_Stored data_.
*** Begin section ***
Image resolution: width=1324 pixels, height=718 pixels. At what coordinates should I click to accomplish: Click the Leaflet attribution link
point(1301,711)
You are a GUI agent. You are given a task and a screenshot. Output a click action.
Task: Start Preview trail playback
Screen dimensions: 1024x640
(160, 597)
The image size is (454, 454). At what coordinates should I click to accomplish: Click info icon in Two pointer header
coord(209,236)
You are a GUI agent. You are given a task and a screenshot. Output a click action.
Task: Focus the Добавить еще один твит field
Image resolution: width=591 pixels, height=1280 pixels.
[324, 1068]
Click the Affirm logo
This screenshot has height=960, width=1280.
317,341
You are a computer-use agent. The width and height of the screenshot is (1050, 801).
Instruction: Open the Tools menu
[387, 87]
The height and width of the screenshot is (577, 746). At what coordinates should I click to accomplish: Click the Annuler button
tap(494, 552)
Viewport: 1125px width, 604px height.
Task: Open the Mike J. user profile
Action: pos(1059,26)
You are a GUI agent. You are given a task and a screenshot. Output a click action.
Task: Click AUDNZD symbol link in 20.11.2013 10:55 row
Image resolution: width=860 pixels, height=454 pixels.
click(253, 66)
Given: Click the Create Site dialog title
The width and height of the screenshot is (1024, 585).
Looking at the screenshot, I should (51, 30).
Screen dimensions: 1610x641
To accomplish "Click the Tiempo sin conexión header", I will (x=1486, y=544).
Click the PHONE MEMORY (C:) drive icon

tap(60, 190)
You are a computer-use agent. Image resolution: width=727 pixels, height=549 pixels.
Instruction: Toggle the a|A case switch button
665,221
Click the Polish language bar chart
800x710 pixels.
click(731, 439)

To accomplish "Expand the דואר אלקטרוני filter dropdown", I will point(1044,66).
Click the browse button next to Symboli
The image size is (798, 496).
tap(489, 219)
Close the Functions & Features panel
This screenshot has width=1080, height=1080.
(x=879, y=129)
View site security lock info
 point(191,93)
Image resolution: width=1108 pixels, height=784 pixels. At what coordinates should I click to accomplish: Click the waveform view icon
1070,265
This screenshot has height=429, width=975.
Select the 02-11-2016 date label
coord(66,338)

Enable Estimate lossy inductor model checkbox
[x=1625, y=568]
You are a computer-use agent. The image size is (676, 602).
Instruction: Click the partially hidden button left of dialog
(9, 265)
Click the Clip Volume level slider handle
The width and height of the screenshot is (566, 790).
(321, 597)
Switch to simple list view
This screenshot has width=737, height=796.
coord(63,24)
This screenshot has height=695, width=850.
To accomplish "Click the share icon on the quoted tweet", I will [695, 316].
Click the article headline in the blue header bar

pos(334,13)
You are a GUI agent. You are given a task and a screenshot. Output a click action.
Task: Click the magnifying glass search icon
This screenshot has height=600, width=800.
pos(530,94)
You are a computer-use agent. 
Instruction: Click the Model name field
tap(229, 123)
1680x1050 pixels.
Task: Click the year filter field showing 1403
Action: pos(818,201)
*** End section ***
_Assignment_.
Please retype each entry above exactly as it is written.

_Task answer_.
Image resolution: width=1324 pixels, height=718 pixels. At what coordinates should I click to accomplish: Click the Leaflet attribution link
point(1301,711)
You are a GUI agent. You are given a task and a screenshot. Output a click action.
Task: Start Preview trail playback
Screen dimensions: 1024x640
(160, 597)
The image size is (454, 454). At what coordinates should I click to accomplish: Click info icon in Two pointer header
coord(209,236)
You are a GUI agent. You are given a task and a screenshot. Output a click action.
Task: Focus the Добавить еще один твит field
Image resolution: width=591 pixels, height=1280 pixels.
[324, 1068]
Click the Affirm logo
This screenshot has height=960, width=1280.
317,341
You are a computer-use agent. The width and height of the screenshot is (1050, 801).
Instruction: Open the Tools menu
[387, 87]
The height and width of the screenshot is (577, 746). At what coordinates should I click to accomplish: Click the Annuler button
tap(494, 552)
Viewport: 1125px width, 604px height.
Task: Open the Mike J. user profile
Action: pos(1059,26)
You are a GUI agent. You are given a task and a screenshot. Output a click action.
Task: Click AUDNZD symbol link in 20.11.2013 10:55 row
Image resolution: width=860 pixels, height=454 pixels.
click(253, 66)
Given: Click the Create Site dialog title
The width and height of the screenshot is (1024, 585).
Looking at the screenshot, I should (51, 30).
Screen dimensions: 1610x641
To accomplish "Click the Tiempo sin conexión header", I will (x=1486, y=544).
Click the PHONE MEMORY (C:) drive icon

tap(60, 190)
You are a computer-use agent. Image resolution: width=727 pixels, height=549 pixels.
Instruction: Toggle the a|A case switch button
665,221
Click the Polish language bar chart
800x710 pixels.
click(731, 439)

To accomplish "Expand the דואר אלקטרוני filter dropdown", I will point(1044,66).
Click the browse button next to Symboli
The image size is (798, 496).
tap(489, 219)
Close the Functions & Features panel
This screenshot has width=1080, height=1080.
(x=879, y=129)
View site security lock info
 point(191,93)
Image resolution: width=1108 pixels, height=784 pixels. At what coordinates should I click to accomplish: Click the waveform view icon
1070,265
This screenshot has height=429, width=975.
Select the 02-11-2016 date label
coord(66,338)

Enable Estimate lossy inductor model checkbox
[x=1625, y=568]
You are a computer-use agent. The image size is (676, 602).
Instruction: Click the partially hidden button left of dialog
(9, 265)
Click the Clip Volume level slider handle
The width and height of the screenshot is (566, 790).
(321, 597)
Switch to simple list view
This screenshot has width=737, height=796.
coord(63,24)
This screenshot has height=695, width=850.
To accomplish "Click the share icon on the quoted tweet", I will [695, 316].
Click the article headline in the blue header bar

pos(334,13)
You are a GUI agent. You are given a task and a screenshot. Output a click action.
Task: Click the magnifying glass search icon
This screenshot has height=600, width=800.
pos(530,94)
You are a computer-use agent. 
Instruction: Click the Model name field
tap(229, 123)
1680x1050 pixels.
Task: Click the year filter field showing 1403
Action: pos(818,201)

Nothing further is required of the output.